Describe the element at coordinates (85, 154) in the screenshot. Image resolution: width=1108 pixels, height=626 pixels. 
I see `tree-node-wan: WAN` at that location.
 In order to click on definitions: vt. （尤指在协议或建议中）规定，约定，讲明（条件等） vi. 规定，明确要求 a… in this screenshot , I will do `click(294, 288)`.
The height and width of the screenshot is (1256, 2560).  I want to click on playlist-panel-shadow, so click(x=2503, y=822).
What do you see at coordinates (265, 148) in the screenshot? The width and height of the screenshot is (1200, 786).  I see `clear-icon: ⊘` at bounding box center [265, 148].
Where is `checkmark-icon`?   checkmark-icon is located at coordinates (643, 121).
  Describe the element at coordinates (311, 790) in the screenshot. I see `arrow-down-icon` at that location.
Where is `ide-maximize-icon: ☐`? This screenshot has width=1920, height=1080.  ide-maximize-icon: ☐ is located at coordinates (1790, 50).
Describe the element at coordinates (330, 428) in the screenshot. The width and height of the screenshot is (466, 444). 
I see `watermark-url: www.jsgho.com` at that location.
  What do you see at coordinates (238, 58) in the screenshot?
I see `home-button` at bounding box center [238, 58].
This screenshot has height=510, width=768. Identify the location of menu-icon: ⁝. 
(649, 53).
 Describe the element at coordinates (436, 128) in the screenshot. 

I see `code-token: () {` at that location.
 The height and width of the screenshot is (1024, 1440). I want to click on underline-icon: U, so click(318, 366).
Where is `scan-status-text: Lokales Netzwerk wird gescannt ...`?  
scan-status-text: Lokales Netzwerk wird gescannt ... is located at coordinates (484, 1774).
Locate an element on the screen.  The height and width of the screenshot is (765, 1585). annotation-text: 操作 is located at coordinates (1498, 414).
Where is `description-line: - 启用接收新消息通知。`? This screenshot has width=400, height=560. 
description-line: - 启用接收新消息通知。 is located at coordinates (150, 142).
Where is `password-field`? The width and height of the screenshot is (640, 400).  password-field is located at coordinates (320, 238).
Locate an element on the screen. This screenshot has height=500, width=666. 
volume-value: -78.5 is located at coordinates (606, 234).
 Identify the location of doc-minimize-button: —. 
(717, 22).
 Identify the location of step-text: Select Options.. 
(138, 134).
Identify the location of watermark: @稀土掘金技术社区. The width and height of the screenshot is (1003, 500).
#####
[PROMPT] Rewrite the records starting with the line that contains "Describe the element at coordinates (436, 128)" and going on through the line that contains "The height and width of the screenshot is (1024, 1440).", switching "Describe" to "Explain" and keeping everything else the same.

[RESPONSE AREA]
 Explain the element at coordinates (436, 128) in the screenshot. 

I see `code-token: () {` at that location.
 The height and width of the screenshot is (1024, 1440). I want to click on underline-icon: U, so click(318, 366).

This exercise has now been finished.